"What this town needs is a coupla neighborhood pubs," complained a friend who had just moved from Trenton. "You know, some place just down the street where the food is good, the beer is cold and the price is right."

He obviously had never been to Colonel Brooks' Tavern, an unpretentious spot in the shadow of Catholic University in Brookland, where all the above criteria are met.

The menu offers not only a selection of typical tavern fare -- sandwiches, burgers, salads and entrees -- but pizza and snacks as well. Best known is the heaping basketful of potato skins served with sour cream for $2.50. Somehow the chef has remembered to leave some of the potato on the skin, putting an end to the question, "What do they do with the rest of the potato?"

The menu also touts "Washington D.C.'s largest selection of draft beer": 13 types, including imports from England, Ireland, Canada, Germany and Holland are offered by the mug, the pint or the pitcher. An assortment of wines is also available by the bottle, glass and carafe.
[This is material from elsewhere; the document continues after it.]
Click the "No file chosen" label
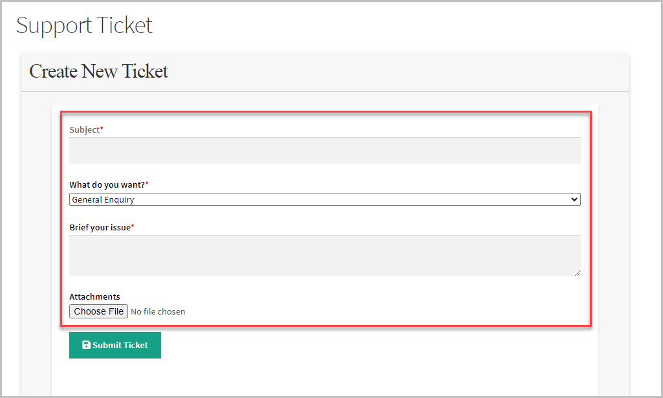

Behind the wooden bar hangs a large framed photograph of the man for whom the tavern was named, Jehiel Brooks, made by Civil War photographer Mathew Brady. On the walls hang more recent pictures of neighborhood folk mixed with shots of the 1936 Catholic University Orange Bowl Champions, the first known aerial shot of Trinity College (made in 1922) and various Civil War scenes. Old-fashioned rail-back chairs, wooden tables and dark-stained wood floors add to the antebellum atmosphere.

Large bay windows framed with gingham curtains look across Monroe Street toward the Brooks Mansion, which the Colonel built for his bride, Ann Margaret Queen, in 1830. The once-glorious mansion, now empty, stands in disrepair while waiting for its owners to restore it or turn it into a parking lot for the nearby Brookland Metro stop.

A tavern since May 1980, the property has been a storefront church, a newspaper home-delivery drop, a '30s cigar store with a pool hall in the back and, in the '40s, a tailor shop with living quarters above.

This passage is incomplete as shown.